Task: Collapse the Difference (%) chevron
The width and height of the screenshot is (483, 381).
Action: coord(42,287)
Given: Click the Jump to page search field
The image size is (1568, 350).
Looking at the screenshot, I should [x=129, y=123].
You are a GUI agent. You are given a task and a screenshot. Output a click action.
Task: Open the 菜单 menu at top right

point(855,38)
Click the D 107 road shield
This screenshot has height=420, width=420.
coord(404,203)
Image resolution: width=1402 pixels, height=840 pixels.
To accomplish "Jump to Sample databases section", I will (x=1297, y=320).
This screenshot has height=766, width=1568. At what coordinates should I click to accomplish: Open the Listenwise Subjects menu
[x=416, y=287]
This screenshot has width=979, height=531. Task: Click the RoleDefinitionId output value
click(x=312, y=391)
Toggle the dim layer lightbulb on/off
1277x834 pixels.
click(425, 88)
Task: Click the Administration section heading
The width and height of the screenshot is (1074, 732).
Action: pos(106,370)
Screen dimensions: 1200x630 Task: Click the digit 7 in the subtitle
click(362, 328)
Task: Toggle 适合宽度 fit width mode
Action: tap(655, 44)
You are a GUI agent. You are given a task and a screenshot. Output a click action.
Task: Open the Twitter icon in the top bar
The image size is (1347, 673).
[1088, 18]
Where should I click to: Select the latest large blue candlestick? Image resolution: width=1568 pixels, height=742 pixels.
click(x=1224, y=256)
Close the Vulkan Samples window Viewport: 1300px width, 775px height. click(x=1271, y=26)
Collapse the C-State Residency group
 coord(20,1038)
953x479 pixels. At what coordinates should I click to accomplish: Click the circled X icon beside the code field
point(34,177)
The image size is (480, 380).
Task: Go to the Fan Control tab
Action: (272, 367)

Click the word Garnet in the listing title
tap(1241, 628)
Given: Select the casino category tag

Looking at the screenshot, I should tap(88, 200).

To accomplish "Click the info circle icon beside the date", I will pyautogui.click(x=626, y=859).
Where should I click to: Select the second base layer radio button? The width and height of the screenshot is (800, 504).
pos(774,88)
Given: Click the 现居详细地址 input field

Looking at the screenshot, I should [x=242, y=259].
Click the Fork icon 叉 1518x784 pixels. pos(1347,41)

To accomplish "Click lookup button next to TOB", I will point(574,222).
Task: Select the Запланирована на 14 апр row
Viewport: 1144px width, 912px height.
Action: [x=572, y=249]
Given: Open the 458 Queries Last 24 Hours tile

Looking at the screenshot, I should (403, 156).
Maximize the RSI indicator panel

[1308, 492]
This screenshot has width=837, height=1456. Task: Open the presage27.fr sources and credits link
───
## Exercise
Lines from the one holding "Task: Select the Запланирована на 14 апр row" through the last line of the material are to be repeated exactly; no other lines belong in the answer.

## Completed exercise
Task: Select the Запланирована на 14 апр row
Viewport: 1144px width, 912px height.
Action: [x=572, y=249]
Given: Open the 458 Queries Last 24 Hours tile

Looking at the screenshot, I should (403, 156).
Maximize the RSI indicator panel

[1308, 492]
This screenshot has width=837, height=1456. Task: Open the presage27.fr sources and credits link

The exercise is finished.